I recently removed and re-installed both SGPro’s and PHD2’s softwares in an effort to chase down other guiding issues. And I may not have set them back up properly.
Thanks,
Mark
My setup:
CEM120 mount carrying a Meade 12”LX200 OTA with 7.5 Reducer/Corrector, Feathertouch Focuser (with Starizona autofocuser), Mitsuboshi OAG5 and Lodestar guide cam, Atik EWS2 and QHY294mmPro CMOS camera.
Scope has effective FL of 2182mm
Guide cam effective FL of 1091mm
SGPro v3.2.0.660
PHD2 v2.5.11dev6
These problems are the worst… I studied the attached logs and, unfortunately, it’s not exactly clear what is happening, but I’ll tell you my thoughts.

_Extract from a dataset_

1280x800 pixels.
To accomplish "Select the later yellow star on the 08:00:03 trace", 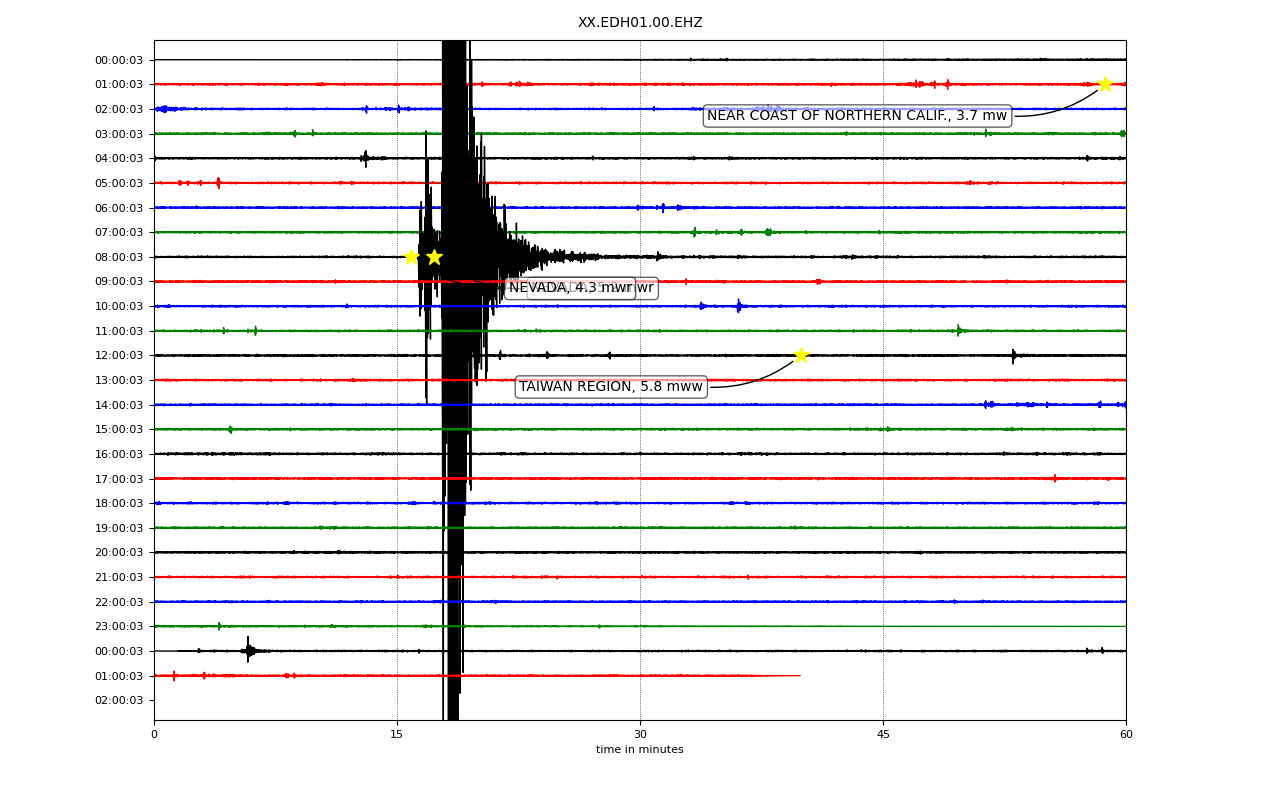I will [x=434, y=257].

As you note, at 21:55:32, the guide star is reported lost. In the near immediate vicinity prior to this even we can see the telescope and observatory tracking together as normal even as close as 21:55:03. So… 30 seconds from then, the mount suddenly slews. SGPro will not ever slew the mount without making note of the even in the logs so it seems like something external to SGPro may be doing this and when you’re in close proximity to the meridian, there are other things that may take some kind of action.
Assuming you don’t have any other software connected to the scope driver, that leaves, as suspects:
SGPro in some kind of very odd bug where we are managing to wildly slew the telescope during an exposure.
PHD2… maybe? Issuing slews is not really in PHD2s feature set so…
The driver itself. When you re-installed SGPro, did you also re-install drivers? And if yes, does your mount driver have any kind of automatic flipping functionality built into it? Im not really familiar with that driver.
This can also happen when Windows is doing an update in the background.
I had a similar issue years ago under Win7 Prof. The good news is, it never happened again.
Thanks Ken and Mike.
I really appreciate the responses.
Ken, your comment about the mount driver got me looking. I guess due to my fiddling, the driver was back at default which had the mount stopping at meridian. I’ve reset it to track 5 deg (20 min) past meridian and allow the sequence to pier flip at 5 minutes past.